Note to participants of the Princeton meeting. Please send to me or to the Bulletin Board pointers to the paper that matches best your presentation at the meeting. If you don't have personal web pages, I can also store copies here. This will be useful to me in preparing this series of accounts and will enable others to have access to your text. Thanks!

The Princeton Meeting on Average-Case Analysis of Algorithms (Part I)

Analysis of algorithms is almost as old as algorithms themselves. An example that I am particularly fond of is the design by Babbage around 1837of his analytical engine that was truly a universal calculator. When considering two different ways of performing multiplication, Babbage compares them according to their natural cost, namely the number of turns of the handle! A similar remark applies to Von Neumann in the 1940's when he discussed binary versus decimal designs for digital computers and came up with an early analysis of carry propagation in adders!

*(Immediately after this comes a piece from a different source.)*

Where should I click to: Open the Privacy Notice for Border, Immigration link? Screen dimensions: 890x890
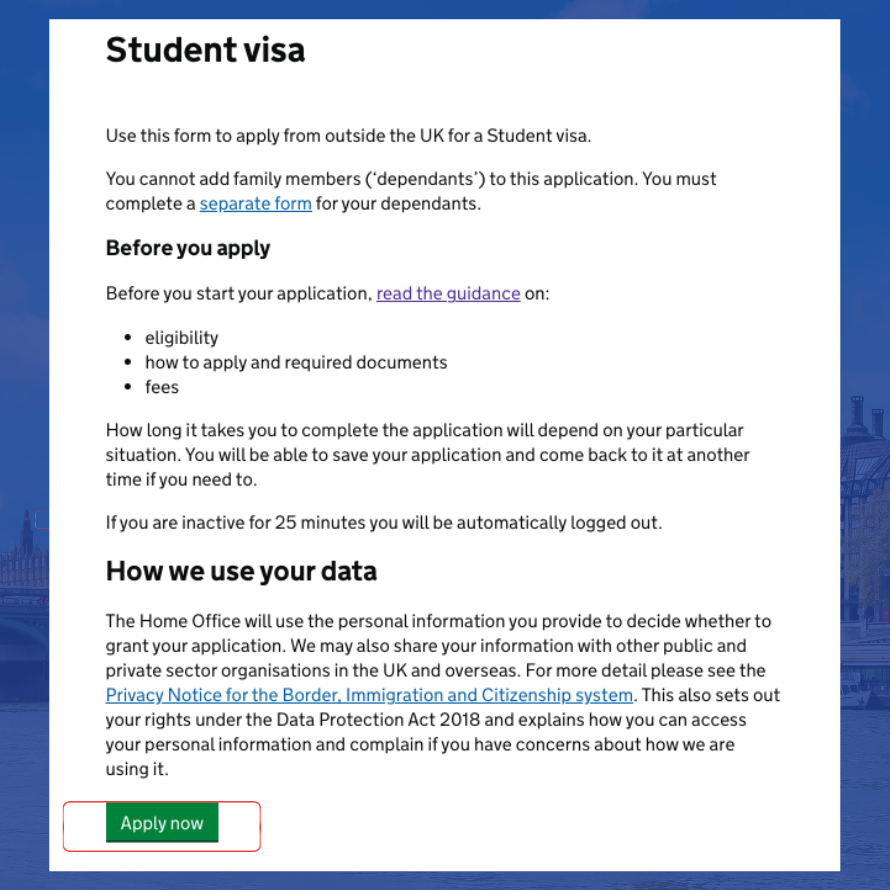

Charles Babbage and his Analytical Engine

Algorithms are flourishing all over computer science and at the same time there takes place a tangible shift towards more effective, more algorithmic, and more computational mathematics. It is thus fitting to have a series of conferences specifically devoted to the analysis of algorithms. The fourth such meeting was just held in Princeton, during the week of July 20-25, 1998. About 50 people registered with an attendance usually close to 35 or 40. An earlier thread describes the context and programme of the meeting. I will attempt in this and the next column a synthesis of the many interesting communications.

Approaches.

Lectures at the meeting largely focussed on analytic methods. These are based on exact descriptions of combinatorial configurations and costs by means of generating functions (GF's). There, techniques from modern combinatorial analysis have proven their efficiency. Indeed, the meeting largely confirmed the drift from elementary attacks based on recurrences (i.e., what happens when size increases from n to n+1?) to more ``global'' methods that are based on combinatorial decompositions and on the symbolic translation into generating functions. In this way, problems that would have seem incredibly intricate a few decades ago often receive nowadays a direct and transparent treatment. As could be seen at the meeting, the symbolic approaches make progress both in the variety of objects and in the complexity of parameters considered on strings, trees, special graphs, permutations, etc. At the same time new directions emerge like the highly interesting use of operator methods from dynamical systems theory.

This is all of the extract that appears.